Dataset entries
::::

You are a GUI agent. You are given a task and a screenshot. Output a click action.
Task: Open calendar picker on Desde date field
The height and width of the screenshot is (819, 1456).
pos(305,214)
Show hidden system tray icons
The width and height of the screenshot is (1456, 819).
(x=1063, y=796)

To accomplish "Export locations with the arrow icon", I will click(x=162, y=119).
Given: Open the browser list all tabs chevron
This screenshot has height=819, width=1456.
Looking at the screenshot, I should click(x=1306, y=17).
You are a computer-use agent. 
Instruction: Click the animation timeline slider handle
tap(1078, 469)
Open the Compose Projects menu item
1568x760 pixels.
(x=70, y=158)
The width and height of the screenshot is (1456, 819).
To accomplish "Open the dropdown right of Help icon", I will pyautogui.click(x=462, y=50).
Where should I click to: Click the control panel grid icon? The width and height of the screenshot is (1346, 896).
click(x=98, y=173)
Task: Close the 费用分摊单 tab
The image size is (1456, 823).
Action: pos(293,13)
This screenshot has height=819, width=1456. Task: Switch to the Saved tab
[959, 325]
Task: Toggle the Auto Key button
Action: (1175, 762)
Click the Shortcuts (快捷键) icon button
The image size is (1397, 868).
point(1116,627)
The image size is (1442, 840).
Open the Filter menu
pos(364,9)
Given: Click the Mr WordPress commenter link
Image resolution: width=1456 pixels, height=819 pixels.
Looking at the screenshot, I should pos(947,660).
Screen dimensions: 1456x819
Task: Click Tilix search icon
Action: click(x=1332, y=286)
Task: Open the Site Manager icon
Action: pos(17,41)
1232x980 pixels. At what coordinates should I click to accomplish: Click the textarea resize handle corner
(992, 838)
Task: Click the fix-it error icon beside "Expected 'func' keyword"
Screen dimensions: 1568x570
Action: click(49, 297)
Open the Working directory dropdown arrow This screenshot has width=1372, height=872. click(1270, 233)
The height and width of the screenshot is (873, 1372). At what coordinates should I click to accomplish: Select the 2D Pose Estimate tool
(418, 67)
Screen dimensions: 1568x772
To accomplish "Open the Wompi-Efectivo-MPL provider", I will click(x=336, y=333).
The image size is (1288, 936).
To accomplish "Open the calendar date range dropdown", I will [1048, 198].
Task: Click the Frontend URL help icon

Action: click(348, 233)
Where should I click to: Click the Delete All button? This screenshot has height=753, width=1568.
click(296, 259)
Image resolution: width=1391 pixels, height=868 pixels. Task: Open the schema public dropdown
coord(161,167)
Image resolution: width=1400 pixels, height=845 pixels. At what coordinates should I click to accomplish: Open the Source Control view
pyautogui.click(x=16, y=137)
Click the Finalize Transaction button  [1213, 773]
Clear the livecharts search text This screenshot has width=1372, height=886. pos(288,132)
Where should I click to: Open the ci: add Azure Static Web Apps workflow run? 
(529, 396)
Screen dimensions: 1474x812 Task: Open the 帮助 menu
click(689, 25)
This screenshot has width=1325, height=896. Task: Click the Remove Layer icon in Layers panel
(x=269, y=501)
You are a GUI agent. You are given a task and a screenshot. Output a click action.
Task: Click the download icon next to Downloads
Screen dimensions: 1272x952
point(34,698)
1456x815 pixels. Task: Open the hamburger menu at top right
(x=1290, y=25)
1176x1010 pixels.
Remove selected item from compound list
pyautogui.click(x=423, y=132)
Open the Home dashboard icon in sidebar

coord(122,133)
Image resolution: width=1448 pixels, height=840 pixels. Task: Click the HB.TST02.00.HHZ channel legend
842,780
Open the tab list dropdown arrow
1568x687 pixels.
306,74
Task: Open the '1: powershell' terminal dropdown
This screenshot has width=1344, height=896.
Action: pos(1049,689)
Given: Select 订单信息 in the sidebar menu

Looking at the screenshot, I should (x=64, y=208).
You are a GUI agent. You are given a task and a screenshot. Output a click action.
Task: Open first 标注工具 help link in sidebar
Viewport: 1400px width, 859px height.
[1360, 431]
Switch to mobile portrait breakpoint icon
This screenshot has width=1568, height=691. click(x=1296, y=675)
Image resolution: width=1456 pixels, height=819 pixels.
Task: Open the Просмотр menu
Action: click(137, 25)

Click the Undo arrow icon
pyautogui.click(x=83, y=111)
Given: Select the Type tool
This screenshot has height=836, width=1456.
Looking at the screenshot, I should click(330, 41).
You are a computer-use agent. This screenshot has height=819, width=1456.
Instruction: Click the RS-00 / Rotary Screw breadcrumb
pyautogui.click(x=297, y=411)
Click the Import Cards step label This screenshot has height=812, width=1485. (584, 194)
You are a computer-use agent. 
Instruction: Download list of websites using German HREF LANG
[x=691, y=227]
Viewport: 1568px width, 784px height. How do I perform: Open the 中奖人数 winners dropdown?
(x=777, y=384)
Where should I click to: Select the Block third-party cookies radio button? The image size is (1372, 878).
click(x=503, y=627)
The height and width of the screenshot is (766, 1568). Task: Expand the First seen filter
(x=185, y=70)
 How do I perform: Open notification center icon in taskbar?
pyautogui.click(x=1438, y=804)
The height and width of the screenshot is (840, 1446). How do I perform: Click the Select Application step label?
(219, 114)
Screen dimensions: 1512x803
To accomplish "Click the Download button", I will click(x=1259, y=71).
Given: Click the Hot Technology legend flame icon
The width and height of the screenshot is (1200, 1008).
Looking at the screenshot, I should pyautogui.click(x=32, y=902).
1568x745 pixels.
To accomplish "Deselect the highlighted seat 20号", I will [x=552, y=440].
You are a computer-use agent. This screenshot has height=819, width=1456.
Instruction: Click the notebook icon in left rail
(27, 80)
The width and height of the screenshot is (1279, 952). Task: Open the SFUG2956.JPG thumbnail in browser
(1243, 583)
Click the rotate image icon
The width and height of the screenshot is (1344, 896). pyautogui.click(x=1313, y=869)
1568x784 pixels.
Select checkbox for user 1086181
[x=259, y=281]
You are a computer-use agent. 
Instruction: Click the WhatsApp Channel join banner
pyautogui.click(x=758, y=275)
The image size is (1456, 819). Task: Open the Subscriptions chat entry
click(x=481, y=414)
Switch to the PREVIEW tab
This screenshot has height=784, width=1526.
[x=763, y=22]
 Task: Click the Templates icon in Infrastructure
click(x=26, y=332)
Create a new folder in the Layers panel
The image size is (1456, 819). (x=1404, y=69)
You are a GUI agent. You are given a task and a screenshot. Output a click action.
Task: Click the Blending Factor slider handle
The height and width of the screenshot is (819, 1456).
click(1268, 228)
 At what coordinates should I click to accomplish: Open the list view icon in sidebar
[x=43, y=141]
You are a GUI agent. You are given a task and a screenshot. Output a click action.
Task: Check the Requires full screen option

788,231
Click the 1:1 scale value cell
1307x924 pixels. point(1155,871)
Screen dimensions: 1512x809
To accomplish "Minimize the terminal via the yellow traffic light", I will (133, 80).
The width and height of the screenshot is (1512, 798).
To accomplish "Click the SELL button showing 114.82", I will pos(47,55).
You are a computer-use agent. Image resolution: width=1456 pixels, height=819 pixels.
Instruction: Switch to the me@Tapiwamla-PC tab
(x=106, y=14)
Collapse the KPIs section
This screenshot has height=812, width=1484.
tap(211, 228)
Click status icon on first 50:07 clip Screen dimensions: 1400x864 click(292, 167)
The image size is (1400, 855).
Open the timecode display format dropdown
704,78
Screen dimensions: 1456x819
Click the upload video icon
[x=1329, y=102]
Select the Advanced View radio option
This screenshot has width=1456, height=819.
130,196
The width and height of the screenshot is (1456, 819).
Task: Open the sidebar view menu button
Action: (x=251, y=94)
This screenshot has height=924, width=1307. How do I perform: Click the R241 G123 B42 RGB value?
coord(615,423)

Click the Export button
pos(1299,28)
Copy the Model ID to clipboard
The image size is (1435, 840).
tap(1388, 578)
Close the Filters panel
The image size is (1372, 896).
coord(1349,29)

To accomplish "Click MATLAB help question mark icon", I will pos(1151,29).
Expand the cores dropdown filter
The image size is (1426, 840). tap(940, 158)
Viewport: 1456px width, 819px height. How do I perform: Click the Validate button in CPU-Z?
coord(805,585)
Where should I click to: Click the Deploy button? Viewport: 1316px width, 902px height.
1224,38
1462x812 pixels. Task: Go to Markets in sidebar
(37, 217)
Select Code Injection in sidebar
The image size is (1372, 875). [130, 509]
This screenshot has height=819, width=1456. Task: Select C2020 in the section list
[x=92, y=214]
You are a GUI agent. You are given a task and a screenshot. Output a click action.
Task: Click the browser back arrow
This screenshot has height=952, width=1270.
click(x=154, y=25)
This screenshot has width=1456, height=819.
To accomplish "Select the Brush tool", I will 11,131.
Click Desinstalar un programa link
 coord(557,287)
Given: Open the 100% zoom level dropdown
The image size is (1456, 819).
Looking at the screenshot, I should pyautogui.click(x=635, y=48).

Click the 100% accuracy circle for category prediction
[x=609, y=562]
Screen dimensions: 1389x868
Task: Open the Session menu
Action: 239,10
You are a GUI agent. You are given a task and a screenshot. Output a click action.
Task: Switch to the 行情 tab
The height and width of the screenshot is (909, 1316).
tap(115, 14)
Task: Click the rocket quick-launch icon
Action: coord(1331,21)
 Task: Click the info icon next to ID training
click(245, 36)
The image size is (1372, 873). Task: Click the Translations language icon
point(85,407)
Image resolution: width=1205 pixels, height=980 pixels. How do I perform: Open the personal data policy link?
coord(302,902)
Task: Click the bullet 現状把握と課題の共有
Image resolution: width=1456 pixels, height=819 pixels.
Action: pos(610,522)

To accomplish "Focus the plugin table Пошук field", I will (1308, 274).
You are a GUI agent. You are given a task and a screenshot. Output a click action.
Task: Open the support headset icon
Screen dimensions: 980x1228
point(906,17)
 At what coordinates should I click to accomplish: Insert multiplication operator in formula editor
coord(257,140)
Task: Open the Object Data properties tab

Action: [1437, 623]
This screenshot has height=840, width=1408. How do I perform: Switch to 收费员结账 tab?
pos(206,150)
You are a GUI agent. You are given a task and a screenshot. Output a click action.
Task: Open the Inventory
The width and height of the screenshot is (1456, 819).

::::

• _What you should do_: Return a word-for-word copy of the lines above from the one holding "The image size is (1372, 896)." through the one holding "Task: Open the support headset icon", with both of them included and nothing besides.

• _Reply_:
The image size is (1372, 896).
coord(1349,29)

To accomplish "Click MATLAB help question mark icon", I will pos(1151,29).
Expand the cores dropdown filter
The image size is (1426, 840). tap(940, 158)
Viewport: 1456px width, 819px height. How do I perform: Click the Validate button in CPU-Z?
coord(805,585)
Where should I click to: Click the Deploy button? Viewport: 1316px width, 902px height.
1224,38
1462x812 pixels. Task: Go to Markets in sidebar
(37, 217)
Select Code Injection in sidebar
The image size is (1372, 875). [130, 509]
This screenshot has height=819, width=1456. Task: Select C2020 in the section list
[x=92, y=214]
You are a GUI agent. You are given a task and a screenshot. Output a click action.
Task: Click the browser back arrow
This screenshot has height=952, width=1270.
click(x=154, y=25)
This screenshot has width=1456, height=819.
To accomplish "Select the Brush tool", I will 11,131.
Click Desinstalar un programa link
 coord(557,287)
Given: Open the 100% zoom level dropdown
The image size is (1456, 819).
Looking at the screenshot, I should pyautogui.click(x=635, y=48).

Click the 100% accuracy circle for category prediction
[x=609, y=562]
Screen dimensions: 1389x868
Task: Open the Session menu
Action: 239,10
You are a GUI agent. You are given a task and a screenshot. Output a click action.
Task: Switch to the 行情 tab
The height and width of the screenshot is (909, 1316).
tap(115, 14)
Task: Click the rocket quick-launch icon
Action: coord(1331,21)
 Task: Click the info icon next to ID training
click(245, 36)
The image size is (1372, 873). Task: Click the Translations language icon
point(85,407)
Image resolution: width=1205 pixels, height=980 pixels. How do I perform: Open the personal data policy link?
coord(302,902)
Task: Click the bullet 現状把握と課題の共有
Image resolution: width=1456 pixels, height=819 pixels.
Action: pos(610,522)

To accomplish "Focus the plugin table Пошук field", I will (1308, 274).
You are a GUI agent. You are given a task and a screenshot. Output a click action.
Task: Open the support headset icon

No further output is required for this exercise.